Many believe that deportation is unavoidable the moment the hearing is scheduled. Luckily, with the support of an experienced and knowledgeable immigration attorney, your loved one can defend their rights as an immigrant in the U.S. To begin this process, follow the three steps below.
1. Understand the Rights of an Immigrant
Immigrants in the United States have rights that may be more limited than full citizens. These rights allow them to fight for their position in the nation. Understanding your relative’s rights as an immigrant is the first step in defending against deportation. All immigrants have three essential rights, including the following:
- The right to an attorney
- The right to a hearing
- The right to an interpreter
After a person receives a deportation letter, he or she will not be immediately deported. Instead, they have the chance to hire a defense lawyer and take the case to court. If the person speaks another language, they have the right to an interpreter throughout all legal processes.
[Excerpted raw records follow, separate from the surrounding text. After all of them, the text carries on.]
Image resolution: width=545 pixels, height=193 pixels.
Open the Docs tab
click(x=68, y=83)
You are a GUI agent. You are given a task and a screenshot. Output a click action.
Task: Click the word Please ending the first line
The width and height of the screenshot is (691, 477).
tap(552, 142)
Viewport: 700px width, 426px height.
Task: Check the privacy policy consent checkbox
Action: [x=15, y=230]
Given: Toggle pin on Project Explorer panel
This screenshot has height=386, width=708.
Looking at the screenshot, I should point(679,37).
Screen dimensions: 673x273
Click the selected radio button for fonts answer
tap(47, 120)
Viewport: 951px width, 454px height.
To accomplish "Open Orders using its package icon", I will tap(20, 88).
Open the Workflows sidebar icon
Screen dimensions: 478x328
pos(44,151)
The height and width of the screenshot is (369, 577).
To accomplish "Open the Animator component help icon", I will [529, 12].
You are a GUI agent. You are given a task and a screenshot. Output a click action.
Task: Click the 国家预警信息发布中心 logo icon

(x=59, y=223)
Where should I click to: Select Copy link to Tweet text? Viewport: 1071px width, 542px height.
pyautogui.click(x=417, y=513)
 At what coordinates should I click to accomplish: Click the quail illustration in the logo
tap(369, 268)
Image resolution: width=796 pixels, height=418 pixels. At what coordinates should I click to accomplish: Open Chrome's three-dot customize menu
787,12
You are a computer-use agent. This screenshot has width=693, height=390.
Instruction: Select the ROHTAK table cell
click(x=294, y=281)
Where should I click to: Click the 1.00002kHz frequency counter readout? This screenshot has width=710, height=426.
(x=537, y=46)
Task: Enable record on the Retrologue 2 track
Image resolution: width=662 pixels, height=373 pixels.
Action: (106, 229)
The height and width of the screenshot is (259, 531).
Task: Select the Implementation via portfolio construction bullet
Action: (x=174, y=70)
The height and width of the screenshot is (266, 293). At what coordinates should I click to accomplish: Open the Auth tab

2. Hire an Immigration Attorney
Now that you understand the rights, you may benefit by contacting a Connecticut immigration attorney as soon as possible. Deportation cases involving misdemeanor or felony offenses are quite complex and require knowledge of both immigration and criminal law. At the Law Offices of James A. Welcome, experienced and compassionate attorneys are available to defend your case in court to help your family avoid separation.
A few accusations that may place your loved one at risk for deportation include the following:
- Marriage fraud
- Inaccurate legal document registrations
- Criminal offenses
- Protective order violations
- Driving under the influence
- Drug possession
A simple error in paperwork could place your family member in hot water. You need an experienced attorney who knows how to navigate these complex charges to properly represent your loved one’s defense.
3. Consider The Deportation Defense Options
Immigration judges may waive deportation if you can prove that the immigrant should remain in the country for various reasons. A few common deportation defense strategies include the following:
- Cancellation of removal: Cancellation of removal allows your family member to keep their green card citizenship despite their minor criminal defense by proving their good behavior.
- 212(c) waiver: This waiver applies to anyone with old criminal convictions before April 24, 1996.
- Adjustment of status application: Status adjustments allow immigrants to become full citizens assuming they meet various qualifications.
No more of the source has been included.